WHAT THE TASK ASKS.
All the records below must be returned exactly as they stand.

STORED DATA.

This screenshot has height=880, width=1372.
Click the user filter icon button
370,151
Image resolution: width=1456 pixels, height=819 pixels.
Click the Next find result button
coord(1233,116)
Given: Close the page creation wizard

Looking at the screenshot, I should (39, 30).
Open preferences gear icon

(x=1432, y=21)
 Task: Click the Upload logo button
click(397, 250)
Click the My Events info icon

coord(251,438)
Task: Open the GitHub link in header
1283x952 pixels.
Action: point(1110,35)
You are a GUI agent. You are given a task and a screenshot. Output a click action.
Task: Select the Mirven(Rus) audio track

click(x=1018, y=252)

ANSWER SECTION.
This screenshot has height=880, width=1372.
Click the user filter icon button
370,151
Image resolution: width=1456 pixels, height=819 pixels.
Click the Next find result button
coord(1233,116)
Given: Close the page creation wizard

Looking at the screenshot, I should (39, 30).
Open preferences gear icon

(x=1432, y=21)
 Task: Click the Upload logo button
click(397, 250)
Click the My Events info icon

coord(251,438)
Task: Open the GitHub link in header
1283x952 pixels.
Action: point(1110,35)
You are a GUI agent. You are given a task and a screenshot. Output a click action.
Task: Select the Mirven(Rus) audio track

click(x=1018, y=252)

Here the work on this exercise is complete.